МАЛЕНЬКОЕ ПРОИСШЕСТВИЕ В ДОМЕ МАДАМ ДЕНЬЕР
После долгой беседы Клэр удалось проводить кюре Бушье, ни словом не обмолвившись о Луи. Но, допуская, что услужливая Софи за мимоходом сунутую ей пятифранковую монету может что-то шепнуть на ушко излишне любопытному пастырю, Клэр сама проводила его до дверей и даже постояла на пороге, приветливо помахивая платочком, пока Бушье не повернул на бульвар Сен-Мишель. Правда, она не могла не заметить, что святой отец был явно раздражен угаданной им неоткровенностью. Но ведь было бы и глупо, и опасно выложить ему правду о Луи, — это может грозить бог знает чем!
Приоткрыв дверь в мастерскую, Клэр увидела, что Делакур, скинув куртку, заботливо осматривает один из станков, и неслышно прикрыла дверь, — не стоит ему мешать. Поднявшись в жилые комнаты, спросила горничную:
— Ты догадалась приготовить мне одеться, Софи? Так хочется пройтись после долгого затворничества. На улице славно, хотя солнце еще затянуто дымом.

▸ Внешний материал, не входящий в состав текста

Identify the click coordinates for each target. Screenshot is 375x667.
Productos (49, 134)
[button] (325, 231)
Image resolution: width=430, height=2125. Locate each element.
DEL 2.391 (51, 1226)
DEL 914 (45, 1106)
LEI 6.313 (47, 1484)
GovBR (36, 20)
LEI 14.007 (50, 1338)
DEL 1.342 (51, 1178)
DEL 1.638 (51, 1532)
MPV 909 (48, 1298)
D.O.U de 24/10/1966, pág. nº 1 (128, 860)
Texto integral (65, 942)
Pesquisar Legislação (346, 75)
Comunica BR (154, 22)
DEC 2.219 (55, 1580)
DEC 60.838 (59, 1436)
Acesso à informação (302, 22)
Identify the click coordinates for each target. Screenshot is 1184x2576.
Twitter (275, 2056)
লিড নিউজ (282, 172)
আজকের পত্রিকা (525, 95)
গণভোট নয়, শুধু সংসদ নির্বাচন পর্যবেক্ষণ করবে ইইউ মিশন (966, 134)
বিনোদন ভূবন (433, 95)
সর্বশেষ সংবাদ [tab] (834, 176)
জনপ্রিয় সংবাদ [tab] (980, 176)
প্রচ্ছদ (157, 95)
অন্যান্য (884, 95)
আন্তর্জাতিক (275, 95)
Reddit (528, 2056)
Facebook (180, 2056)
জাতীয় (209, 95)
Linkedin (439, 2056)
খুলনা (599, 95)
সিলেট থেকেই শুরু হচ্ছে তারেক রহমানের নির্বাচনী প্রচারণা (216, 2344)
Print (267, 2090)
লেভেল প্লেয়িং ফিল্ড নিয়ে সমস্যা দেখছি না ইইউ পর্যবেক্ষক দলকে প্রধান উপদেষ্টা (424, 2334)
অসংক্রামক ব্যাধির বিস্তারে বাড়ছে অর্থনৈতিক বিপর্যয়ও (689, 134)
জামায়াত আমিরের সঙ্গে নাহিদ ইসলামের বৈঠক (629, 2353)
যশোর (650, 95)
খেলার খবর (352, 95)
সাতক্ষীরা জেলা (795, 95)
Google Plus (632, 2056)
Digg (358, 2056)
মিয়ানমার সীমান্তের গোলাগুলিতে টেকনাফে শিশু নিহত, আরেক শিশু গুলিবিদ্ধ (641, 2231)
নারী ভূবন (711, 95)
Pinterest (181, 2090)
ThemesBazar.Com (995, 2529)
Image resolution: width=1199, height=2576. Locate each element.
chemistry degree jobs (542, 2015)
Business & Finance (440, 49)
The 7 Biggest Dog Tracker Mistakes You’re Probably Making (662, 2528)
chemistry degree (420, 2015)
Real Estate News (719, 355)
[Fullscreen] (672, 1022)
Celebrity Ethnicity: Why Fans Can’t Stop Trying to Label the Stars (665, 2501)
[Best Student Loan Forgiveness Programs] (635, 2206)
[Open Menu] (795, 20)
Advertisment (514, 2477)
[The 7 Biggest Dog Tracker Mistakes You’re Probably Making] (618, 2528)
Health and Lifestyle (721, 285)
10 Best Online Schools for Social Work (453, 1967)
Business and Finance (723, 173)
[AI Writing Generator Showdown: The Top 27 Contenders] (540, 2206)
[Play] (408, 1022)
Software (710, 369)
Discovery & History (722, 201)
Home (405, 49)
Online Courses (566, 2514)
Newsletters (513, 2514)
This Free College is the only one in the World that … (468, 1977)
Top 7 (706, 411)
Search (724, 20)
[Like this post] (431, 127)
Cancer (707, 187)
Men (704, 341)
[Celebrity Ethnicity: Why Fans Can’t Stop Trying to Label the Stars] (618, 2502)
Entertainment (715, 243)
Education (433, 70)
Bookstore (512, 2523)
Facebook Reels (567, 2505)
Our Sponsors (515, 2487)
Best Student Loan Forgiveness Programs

— О да, мадам! Я проветрила на балконе кое-что и отгладила платье темно-зеленого шелка, а также коричневый жакет. Надеюсь, угодила? Да?
— Да, Софи! Ты — умница!
С помощью горничной Клэр переоделась, постояла перед зеркалом.
— Я вернусь, видимо, не скоро, Софи. Ты свободна до вечера.
— О, благодарю, мадам! — Горничная улыбнулась со всегдашним ироническим лукавством. — Мой поклонник, должно быть, стосковался по мне, как и ваш…
— Moй?! — надменно вскинула брови Клэр. — Кого ты имеешь в виду?
— О, никого в частности, мадам! У вас их такое множество!
Нет, она становится просто нестерпимой, эта ядовитая и чересчур много понимающая Софи! Надо подыскать более скромную служанку!
Когда она неторопливо спускалась по лестнице, из двери мастерской выглянул Делакур.
— Простите, мадам Деньер!
— Да, Альфонс?
— У меня к вам маленькая просьба. Не разрешите ли вы мне ночевать в мастерской? В мой дом угодил зажигательный снаряд, дом сгорел, а семья перебралась в деревню. И я, как старый, бездомный пес…
— О чем вы говорите?! — перебила Клэр. — Живите сколько вам потребуется, лишь бы наладилась работа!
— О, за этим дело не станет! — заверил Делакур. — Тем более, мадам, что у вас целая груда непереплетенных книг… Завтра же примусь отыскивать уцелевших друзей-мастеров! И работа закипит, клянусь своей рыжей бородой!
— Заранее благодарю! — засмеялась Клэр. — Такой клятве можно верить!